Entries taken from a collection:

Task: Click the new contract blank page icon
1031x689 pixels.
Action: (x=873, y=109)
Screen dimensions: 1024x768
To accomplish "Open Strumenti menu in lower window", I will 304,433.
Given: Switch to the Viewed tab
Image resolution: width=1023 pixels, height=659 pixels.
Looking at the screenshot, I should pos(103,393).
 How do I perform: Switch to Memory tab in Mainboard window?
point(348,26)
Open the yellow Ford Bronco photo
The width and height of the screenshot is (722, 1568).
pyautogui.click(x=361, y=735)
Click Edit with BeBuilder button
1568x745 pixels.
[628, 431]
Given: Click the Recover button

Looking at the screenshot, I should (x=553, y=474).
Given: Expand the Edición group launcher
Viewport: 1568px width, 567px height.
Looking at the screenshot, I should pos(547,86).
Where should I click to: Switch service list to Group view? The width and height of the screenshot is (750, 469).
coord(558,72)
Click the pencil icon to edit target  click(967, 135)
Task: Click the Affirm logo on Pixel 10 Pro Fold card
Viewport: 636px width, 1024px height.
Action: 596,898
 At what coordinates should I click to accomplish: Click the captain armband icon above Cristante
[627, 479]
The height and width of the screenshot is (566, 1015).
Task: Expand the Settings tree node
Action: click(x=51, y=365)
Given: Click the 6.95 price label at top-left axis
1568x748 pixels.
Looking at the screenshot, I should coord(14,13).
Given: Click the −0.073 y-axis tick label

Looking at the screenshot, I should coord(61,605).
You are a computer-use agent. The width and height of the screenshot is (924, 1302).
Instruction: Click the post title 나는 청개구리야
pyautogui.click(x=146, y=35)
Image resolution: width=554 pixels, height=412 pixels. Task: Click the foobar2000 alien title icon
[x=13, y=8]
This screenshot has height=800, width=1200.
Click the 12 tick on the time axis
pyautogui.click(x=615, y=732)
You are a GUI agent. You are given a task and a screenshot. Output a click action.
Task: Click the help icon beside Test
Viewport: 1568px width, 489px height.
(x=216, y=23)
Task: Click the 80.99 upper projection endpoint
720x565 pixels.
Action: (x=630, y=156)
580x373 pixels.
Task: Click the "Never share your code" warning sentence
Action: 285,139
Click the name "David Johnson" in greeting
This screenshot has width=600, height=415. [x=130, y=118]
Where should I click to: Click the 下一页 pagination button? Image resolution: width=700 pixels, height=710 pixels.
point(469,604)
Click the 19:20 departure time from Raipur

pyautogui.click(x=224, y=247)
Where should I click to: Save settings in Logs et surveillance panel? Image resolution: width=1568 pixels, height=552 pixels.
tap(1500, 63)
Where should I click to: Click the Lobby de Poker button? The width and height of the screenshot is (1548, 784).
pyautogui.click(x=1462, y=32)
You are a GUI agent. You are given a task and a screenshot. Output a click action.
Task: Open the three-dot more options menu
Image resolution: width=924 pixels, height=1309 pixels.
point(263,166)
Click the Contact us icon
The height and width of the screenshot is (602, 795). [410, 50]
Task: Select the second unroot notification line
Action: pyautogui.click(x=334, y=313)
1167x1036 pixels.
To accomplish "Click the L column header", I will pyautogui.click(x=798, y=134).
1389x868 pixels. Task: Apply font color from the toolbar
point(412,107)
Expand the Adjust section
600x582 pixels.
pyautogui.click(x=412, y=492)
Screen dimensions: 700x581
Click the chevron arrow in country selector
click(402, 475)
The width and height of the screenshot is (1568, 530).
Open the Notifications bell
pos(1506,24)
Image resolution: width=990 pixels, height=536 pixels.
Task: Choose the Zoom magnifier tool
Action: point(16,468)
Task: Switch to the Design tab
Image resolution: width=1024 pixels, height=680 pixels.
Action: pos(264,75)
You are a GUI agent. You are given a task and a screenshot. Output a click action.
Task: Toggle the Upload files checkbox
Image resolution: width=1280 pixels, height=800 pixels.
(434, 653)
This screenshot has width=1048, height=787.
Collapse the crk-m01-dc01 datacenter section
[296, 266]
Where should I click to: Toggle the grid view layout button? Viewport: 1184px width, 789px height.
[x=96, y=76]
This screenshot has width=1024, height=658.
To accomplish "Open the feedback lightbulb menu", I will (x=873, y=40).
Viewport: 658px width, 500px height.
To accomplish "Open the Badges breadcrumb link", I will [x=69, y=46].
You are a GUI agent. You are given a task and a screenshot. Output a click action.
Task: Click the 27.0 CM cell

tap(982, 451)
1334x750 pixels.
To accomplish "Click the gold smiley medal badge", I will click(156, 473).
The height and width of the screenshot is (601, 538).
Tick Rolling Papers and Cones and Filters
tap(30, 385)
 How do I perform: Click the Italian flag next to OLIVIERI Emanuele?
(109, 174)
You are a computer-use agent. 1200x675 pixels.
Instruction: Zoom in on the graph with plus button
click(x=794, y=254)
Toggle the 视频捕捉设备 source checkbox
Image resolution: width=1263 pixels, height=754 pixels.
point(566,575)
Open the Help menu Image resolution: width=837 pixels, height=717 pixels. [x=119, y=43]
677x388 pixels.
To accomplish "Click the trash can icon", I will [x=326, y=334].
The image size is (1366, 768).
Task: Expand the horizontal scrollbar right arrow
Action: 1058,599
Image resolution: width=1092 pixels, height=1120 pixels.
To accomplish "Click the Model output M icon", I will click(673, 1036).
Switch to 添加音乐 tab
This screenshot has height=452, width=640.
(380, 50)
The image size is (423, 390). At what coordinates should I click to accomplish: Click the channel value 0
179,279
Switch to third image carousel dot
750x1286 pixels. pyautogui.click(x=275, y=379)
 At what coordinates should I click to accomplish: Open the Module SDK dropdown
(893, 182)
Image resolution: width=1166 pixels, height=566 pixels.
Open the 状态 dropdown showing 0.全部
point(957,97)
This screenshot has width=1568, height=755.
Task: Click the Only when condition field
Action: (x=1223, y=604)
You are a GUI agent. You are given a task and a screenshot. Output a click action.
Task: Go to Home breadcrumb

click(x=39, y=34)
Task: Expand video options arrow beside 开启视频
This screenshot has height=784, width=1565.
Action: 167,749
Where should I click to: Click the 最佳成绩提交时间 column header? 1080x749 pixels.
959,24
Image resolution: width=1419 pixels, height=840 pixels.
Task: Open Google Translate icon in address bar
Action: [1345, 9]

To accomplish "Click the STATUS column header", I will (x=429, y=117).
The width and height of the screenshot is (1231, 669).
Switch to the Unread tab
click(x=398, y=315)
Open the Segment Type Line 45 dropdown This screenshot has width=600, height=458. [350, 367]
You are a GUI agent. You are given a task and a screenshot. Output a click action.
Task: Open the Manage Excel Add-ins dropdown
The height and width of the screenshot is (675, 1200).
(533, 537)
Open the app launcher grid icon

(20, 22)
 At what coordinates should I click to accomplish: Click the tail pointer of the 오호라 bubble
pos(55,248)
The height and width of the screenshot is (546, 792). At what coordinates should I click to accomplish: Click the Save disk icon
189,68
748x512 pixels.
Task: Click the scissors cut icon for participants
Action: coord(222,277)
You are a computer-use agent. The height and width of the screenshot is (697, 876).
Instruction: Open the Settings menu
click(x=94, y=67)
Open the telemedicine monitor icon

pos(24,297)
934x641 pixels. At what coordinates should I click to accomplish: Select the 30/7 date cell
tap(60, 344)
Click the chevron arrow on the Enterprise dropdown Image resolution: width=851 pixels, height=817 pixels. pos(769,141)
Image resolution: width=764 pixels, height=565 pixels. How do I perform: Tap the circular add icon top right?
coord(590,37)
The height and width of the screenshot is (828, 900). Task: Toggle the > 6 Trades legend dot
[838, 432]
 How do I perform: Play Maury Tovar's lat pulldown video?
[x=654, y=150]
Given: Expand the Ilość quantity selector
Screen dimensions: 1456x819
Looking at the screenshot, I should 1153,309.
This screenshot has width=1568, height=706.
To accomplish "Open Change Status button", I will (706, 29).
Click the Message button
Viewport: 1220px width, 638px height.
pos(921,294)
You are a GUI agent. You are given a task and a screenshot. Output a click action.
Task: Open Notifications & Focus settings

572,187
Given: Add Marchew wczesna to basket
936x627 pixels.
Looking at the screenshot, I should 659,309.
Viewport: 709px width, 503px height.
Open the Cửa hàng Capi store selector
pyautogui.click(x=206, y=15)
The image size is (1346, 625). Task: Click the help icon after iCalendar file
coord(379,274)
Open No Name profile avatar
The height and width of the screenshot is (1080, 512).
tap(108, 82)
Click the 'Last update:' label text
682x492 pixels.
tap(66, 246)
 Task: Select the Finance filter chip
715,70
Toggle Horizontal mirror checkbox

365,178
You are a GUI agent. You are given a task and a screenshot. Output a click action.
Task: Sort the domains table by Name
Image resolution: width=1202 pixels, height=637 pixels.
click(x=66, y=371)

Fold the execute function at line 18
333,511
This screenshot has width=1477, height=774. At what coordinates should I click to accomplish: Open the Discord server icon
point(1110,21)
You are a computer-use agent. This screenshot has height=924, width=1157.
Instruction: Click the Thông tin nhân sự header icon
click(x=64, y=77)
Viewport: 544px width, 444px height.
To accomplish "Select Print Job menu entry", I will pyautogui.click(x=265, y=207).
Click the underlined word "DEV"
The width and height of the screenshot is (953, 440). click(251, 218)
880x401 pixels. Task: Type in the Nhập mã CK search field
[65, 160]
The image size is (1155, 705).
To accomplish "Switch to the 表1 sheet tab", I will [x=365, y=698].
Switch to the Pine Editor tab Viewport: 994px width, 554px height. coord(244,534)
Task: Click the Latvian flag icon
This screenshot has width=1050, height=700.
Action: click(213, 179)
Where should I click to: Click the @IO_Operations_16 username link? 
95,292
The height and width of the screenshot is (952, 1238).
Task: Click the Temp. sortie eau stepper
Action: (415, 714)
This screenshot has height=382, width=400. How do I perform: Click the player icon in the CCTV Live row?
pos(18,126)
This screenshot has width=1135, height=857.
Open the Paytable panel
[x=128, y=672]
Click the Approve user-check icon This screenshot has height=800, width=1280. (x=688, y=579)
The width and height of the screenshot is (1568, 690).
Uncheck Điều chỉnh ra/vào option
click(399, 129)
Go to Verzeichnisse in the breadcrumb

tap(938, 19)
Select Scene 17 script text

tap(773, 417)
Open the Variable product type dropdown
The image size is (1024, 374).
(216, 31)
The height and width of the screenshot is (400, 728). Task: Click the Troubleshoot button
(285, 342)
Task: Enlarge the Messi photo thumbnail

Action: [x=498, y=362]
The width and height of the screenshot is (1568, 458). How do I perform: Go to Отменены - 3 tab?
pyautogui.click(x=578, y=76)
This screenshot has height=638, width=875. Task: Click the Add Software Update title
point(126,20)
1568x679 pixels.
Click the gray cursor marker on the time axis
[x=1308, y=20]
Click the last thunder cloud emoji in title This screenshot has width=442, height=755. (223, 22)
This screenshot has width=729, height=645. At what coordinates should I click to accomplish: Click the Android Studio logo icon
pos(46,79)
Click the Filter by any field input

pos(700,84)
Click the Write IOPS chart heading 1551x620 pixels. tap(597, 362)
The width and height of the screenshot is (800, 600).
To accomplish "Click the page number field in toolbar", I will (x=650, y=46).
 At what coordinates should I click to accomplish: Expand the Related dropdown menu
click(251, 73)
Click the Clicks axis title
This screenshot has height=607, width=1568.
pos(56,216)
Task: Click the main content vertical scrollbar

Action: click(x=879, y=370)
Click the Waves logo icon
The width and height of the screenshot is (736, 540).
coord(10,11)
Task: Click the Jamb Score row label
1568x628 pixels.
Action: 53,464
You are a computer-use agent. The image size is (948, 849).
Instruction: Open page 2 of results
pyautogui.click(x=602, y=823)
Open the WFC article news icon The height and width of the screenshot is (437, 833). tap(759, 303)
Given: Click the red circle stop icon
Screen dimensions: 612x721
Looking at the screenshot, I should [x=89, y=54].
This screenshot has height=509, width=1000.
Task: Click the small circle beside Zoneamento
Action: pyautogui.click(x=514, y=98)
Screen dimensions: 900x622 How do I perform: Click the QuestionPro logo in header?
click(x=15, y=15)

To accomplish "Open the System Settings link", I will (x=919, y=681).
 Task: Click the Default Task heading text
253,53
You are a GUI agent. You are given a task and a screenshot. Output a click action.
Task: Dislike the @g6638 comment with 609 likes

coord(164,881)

#### [Exercise instructions]
Filter the entries and keep only the lines holding "options".

#### [Your response]
Task: Open the three-dot more options menu
Task: Expand video options arrow beside 开启视频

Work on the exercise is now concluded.